My second theology course, The Problem of God, has Into the Wild on its reading list. I have already bought my books for the semester, and have been working on reading what I can, particularly for my Terrorism class. Though the Terrorism books are fascinating, eventually the Taymiyyas start blending into the Qutbs and it gets a little messy in my brain, so I interspersed Faith, Reason and the War against Jihadism and Inside Terrorism with some Into the Wild action, mostly because it was sufficiently portable. On the upside, I now understand why people were hoodwinked into inspiration by this guy's story. Jon Krakauer presents the story with that air of pseudo-mysticism that appeals to a certain kind of person with a boring life who wants some kind of magic handed to them without needing to seek it out or consider the options around them. I wish I could be nicer about it, but frankly, that's what it is. Throughout the book, he hints at spiritual relevance, but constantly pulls back in a "I'm leaving the final analysis up to YOU, Dear Reader" posture that absolves him of any kind of consequence.
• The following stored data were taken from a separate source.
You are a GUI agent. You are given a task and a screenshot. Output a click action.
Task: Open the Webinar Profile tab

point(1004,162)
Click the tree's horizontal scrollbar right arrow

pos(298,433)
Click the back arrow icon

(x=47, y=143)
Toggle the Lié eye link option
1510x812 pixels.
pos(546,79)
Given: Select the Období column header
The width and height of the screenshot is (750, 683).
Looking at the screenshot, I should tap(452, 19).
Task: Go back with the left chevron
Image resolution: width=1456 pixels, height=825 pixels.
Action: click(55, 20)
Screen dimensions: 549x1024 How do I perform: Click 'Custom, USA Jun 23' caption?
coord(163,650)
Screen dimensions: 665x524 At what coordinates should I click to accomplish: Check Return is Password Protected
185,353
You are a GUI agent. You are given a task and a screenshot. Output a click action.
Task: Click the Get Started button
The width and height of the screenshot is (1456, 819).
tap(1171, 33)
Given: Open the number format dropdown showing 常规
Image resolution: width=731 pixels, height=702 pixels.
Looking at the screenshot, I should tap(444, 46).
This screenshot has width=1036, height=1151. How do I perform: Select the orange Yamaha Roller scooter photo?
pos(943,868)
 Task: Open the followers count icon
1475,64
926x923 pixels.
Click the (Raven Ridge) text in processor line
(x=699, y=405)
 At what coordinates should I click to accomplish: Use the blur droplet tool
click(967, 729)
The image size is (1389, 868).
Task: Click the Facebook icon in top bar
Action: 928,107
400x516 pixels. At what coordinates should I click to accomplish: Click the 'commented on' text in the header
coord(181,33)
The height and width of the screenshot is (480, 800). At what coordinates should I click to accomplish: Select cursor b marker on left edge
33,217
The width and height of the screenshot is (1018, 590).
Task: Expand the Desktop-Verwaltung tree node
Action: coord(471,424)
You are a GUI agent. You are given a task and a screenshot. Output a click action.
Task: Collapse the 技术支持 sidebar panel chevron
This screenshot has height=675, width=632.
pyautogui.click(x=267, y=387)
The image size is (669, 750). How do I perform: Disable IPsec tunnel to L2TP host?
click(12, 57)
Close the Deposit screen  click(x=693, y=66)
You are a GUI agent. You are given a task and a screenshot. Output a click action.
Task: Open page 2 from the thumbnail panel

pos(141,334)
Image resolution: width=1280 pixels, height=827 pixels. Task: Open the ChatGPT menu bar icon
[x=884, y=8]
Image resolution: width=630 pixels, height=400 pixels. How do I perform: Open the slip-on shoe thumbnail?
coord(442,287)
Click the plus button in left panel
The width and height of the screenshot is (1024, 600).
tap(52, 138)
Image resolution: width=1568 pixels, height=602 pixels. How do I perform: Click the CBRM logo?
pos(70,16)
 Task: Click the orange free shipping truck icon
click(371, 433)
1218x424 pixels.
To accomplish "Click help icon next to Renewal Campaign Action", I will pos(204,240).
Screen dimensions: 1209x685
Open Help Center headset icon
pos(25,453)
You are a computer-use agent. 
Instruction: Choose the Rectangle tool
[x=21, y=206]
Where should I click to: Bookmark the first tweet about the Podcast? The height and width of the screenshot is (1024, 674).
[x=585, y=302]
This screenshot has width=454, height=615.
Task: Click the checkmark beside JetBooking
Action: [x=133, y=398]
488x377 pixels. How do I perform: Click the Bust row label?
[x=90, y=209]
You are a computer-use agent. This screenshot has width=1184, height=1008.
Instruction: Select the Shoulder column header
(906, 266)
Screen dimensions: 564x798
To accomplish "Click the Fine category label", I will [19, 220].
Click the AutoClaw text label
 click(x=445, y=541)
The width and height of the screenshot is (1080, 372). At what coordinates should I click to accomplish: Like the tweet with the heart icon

The story, for those not familiar, concerns a boy named Chris McCandless, who was from an upper-middle-to-upper class family in the DC area. After graduating college, he eventually gave away most of his worldly assets, and began traveling the United States, abiding by a sort of Thoreauean, solitary hippiedom. He ultimately decided to go to Alaska and live off the land. Regrettably, he was to absorbed in his hyper-dematerialistic existential dogma to bring appropriate equipment with him, and he died in the wilderness.

Here's the thing about faith. Faith is necessary, and it is essential to the human spirit. I speak here of general faith...a belief in SOMETHING, be it God or the mere fact of your street address. Faith in God is trickier. Obviously, there are wildly divergent ideas of God, but rarely (if ever) do you find the concept of God as a physical, humanoid entity roving the streets with the rest of humanity (excepting Joan Osbourne songs). Believe in God. Believe that He'll make sure it comes out right in the end, that He'll take care of you if you live well. Do not believe that He will grab the back of your shirt if you willfully step off a curb into traffic. Regardless of your chosen deity or your means of worship, to hurl yourself without consideration into dangerous situations is pure idiocy. Chris McCandless' death could easily have been prevented with a library card, a trip to a wilderness camp, or accepting any of the numerous gifts of equipment that were pressed on him by the friends he made on his journeys. If indeed McCandless believed, as Krakauer insinuates, that God would see him through his nature experiment, he is to be pitied and nothing more. Whether a gift from God or not, we have free will, and we are responsible for our welfare on Earth...to abandon that responsibility while claiming to be a servant of God is to prove you don't even begin to get the point.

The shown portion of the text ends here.